In another attack on November 20, a man, his wife, and their four children were reported to have turned blue by the time rescuers got to them, after a barrel bomb was said to have fallen on their home. Videos and other open source information are available and appear to verify the claims.
November 23 brought further alleged attacks, this time in the al-Jazmati and Ard al-Hamra neighborhoods, with limited injuries, according to the material available online. Two days later, Sheikh Maqsoud was allegedly hit with mustard gas by Ahrar al-Sham and Jabhat Fateh al-Sham forces, killing six and injuring fifteen, though no videos of the attack or the weapons used are available to verify the claims.
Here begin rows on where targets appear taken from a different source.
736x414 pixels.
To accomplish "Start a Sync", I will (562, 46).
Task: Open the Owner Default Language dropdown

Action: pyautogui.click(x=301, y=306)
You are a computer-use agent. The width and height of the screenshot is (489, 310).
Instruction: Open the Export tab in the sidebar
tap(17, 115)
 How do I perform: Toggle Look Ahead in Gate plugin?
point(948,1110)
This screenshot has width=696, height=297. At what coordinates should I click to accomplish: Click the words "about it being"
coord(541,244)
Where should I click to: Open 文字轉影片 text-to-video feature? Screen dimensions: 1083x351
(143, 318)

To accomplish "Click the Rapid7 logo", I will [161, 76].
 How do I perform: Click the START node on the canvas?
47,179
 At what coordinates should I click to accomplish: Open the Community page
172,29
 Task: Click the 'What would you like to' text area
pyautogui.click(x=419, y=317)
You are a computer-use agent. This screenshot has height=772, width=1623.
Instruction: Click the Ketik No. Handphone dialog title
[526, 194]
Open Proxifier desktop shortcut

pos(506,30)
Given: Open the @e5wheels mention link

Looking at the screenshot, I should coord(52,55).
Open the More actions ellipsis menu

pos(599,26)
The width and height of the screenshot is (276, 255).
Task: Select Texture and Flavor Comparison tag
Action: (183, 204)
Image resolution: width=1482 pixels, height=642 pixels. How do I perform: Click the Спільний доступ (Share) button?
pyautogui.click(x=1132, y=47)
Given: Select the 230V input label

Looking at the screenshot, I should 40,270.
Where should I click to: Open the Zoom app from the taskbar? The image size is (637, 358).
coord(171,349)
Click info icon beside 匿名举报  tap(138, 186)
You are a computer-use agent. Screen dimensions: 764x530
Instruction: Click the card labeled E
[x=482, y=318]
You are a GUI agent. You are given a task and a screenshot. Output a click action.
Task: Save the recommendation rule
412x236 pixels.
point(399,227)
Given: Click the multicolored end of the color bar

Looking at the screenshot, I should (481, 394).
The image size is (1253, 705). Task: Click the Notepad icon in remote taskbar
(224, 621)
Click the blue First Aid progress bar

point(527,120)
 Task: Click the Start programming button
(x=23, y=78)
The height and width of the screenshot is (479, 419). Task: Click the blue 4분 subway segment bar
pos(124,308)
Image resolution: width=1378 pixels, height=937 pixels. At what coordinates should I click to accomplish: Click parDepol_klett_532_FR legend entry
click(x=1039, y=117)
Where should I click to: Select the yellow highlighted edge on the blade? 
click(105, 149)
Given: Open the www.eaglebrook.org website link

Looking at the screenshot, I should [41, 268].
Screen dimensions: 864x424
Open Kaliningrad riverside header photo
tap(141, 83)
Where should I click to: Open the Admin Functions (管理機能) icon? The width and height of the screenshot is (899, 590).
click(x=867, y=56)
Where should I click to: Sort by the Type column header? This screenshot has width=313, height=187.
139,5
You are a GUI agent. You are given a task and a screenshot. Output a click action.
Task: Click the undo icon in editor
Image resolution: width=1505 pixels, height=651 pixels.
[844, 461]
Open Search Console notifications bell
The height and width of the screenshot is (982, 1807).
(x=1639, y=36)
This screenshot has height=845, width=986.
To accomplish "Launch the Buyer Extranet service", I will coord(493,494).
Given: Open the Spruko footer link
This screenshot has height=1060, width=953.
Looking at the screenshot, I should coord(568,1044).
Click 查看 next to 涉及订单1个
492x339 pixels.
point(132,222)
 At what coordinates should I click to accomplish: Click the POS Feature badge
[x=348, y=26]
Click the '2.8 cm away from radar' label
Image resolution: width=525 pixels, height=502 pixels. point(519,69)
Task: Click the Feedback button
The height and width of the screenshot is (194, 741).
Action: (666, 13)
These later attacks were rather unusual as, unlike in previous attacks, the chlorine cylinders were not dropped inside barrel-bomb casings. In many earlier attacks, chlorine-filled cylinders had been placed inside the casings of explosive barrel bombs in various configurations. In the November and December Aleppo attacks, no casing was apparent. This change may be the result of the destruction of a suspected barrel-bomb factory in the summer of 2016. Regardless, the end result was the same: the use of chlorine gas as a chemical weapon against opposition-controlled Aleppo.
The frequency of the reports of these chlorine attacks on Aleppo in the last days of the siege is noteworthy. According to paragraph 81 of the OPCW/UN report, monitors received allegations of forty-one chlorine attacks across the whole of Syria in the eight months between December 2015 and August 2016 (out of 131 alleged chemical attacks). According to witness accounts, the few remaining square miles of opposition-held Aleppo suffered at least ten chlorine attacks in the six weeks between mid-November and the end of the siege. In other words, east Aleppo alone suffered as many attacks in six weeks as the whole of the rest of the country had suffered, on average, in two months.